RIAU ONLINE, PEKANBARU-Warga Pulau Rempang, Kota Batam, Kepulauan Riau tengah berjuang mempertahankan tempat tinggalnya. Ribuan warga di pulau ini, terancam akan digusur karena rencana pembangunan kawasan Rempang Eco City.
Terkait isu ini, Koordinator Media dan Penegakan Hukum WALHI Riau, Ahlul Fadli mengatakan, akan menggelar aksi solidaritas bagi warga Pulau Rempang.
"Kita akan menggelar solidaritas bagi warga Pulau Rempang yang terancam digusur. Kita akan rembukkan bersama masyarakat di Riau, yang menjadi simpatisan atau bersimpati akan nasib saudara-saudara kita di Pulau Rempang," ujarnya, Senin 11 September 2023.

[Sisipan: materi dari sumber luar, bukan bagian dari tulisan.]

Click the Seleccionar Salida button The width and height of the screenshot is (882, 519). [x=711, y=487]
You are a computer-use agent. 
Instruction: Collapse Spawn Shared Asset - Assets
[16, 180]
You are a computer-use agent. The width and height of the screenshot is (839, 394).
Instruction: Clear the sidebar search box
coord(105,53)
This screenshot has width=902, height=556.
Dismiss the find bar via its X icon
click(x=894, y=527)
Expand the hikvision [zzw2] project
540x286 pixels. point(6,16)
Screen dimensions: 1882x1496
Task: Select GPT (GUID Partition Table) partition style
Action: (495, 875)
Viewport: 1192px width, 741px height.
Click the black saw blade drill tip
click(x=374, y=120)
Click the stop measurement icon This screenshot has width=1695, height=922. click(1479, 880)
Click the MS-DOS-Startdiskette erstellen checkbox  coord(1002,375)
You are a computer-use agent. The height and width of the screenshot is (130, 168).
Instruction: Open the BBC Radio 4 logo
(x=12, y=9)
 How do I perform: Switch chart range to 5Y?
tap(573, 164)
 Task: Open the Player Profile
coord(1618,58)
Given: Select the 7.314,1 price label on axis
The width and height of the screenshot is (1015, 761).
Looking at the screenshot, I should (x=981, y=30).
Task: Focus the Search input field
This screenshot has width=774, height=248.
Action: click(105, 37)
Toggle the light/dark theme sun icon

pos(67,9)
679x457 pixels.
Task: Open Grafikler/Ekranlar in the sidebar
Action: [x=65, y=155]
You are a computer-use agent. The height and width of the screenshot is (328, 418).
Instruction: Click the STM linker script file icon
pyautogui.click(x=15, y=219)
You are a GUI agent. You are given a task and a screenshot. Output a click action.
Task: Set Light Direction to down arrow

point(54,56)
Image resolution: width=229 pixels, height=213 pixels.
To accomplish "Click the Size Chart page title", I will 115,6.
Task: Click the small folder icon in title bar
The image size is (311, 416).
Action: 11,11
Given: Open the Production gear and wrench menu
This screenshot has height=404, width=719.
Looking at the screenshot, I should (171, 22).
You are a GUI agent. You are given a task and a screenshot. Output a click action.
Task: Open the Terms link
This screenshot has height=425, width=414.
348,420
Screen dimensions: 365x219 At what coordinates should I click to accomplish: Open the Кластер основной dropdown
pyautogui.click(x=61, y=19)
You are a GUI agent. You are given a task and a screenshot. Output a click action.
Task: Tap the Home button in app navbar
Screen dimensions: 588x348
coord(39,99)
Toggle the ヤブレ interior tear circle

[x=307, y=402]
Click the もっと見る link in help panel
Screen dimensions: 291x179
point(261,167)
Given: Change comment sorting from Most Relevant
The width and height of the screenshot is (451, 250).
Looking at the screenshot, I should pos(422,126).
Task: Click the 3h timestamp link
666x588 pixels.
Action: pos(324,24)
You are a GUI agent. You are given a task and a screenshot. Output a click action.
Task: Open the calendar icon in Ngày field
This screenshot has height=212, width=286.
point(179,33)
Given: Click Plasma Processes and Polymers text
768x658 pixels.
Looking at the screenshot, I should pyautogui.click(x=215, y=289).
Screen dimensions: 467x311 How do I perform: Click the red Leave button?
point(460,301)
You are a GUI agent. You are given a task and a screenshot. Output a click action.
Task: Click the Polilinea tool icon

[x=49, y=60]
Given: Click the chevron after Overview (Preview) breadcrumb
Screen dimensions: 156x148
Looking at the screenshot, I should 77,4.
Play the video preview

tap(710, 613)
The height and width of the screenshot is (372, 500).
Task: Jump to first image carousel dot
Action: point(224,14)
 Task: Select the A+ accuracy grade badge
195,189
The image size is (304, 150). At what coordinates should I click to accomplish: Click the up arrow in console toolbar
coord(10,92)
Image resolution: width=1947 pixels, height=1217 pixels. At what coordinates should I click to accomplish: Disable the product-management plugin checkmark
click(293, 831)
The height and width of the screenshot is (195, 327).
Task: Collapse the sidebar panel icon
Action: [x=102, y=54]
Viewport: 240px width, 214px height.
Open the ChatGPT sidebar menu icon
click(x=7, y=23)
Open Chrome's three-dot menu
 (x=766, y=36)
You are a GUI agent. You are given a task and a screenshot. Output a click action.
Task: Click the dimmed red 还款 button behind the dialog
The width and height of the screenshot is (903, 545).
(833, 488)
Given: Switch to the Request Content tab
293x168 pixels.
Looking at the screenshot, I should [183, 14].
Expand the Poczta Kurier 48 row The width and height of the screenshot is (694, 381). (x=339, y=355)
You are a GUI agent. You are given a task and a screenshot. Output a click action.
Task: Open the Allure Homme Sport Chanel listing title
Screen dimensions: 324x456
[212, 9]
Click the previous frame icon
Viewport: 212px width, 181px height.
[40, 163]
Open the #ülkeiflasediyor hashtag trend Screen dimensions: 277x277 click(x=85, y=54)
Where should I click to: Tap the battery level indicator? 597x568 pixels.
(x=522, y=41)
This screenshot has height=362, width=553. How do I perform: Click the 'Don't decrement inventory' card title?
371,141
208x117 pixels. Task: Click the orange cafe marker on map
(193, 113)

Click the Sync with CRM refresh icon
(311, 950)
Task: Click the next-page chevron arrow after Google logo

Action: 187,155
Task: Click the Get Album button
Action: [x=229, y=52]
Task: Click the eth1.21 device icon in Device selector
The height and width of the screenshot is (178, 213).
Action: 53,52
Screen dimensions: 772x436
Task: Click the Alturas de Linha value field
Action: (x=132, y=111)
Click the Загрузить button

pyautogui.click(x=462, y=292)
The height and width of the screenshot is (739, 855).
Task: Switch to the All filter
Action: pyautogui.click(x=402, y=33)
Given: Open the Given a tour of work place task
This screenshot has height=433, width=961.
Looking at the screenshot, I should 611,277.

Menurutnya, aksi solidaritas akan digelar di Riau untuk mendesak agar kepala daerah di Riau dapat menyuarakan dukungan rakyat Riau, agar warga Rempang tidak dirampas hak hidup dan tempat tinggalnya.
"Sebagaimana wilayah-wilayah lain di Indonesia yang juga sudah menggelar aksi solidaritas ini, kita juga akan segera menggelarnya," jelasnya.
Sementara itu, Yayasan Lembaga Bantuan Hukum (LBH) Indonesia-LBH Pekanbaru, LBH Mawar Saron Batam dan PBH Peradi Batam yang tergabung dalam Tim Advokasi Untuk Kemanusiaan Rempang mengecam penangkapan dan penetapan tersangka kepada 8 orang warga Pulau Rempang, Batam.
Delapan warga itu ditangkap saat terjadi kericuhan penolakan penggusuran paksa warga di 16 Kampung Tua Rempang-Galang, Kamis (7/9/2023) lalu.
Tim Advokasi menganggap penangkapan dan penetapan tersangka yang digunakan oleh aparat gabungan itu dilakukan secara sewenang-wenang dan merupakan perbuatan penggunaan kekuatan berlebihan (excessive use of force).
Noval Setiawan dari YLBHI-LBH Pekanbaru mengatakan warga hanya ingin mempertahankan identitas melayu, tanah dan kampung mereka yang sudah didiami secara turun-temurun dari pemasangan patok dan penggusuran proyek eco-city.
Ia menyebut sebelumnya warga Rempang-Galang juga mendapatkan surat pemanggilan atas dugaan kasus pendudukan lahan ilegal, pemalsuan surat, pemerasan dan perusakan terumbu karang dan lainnya.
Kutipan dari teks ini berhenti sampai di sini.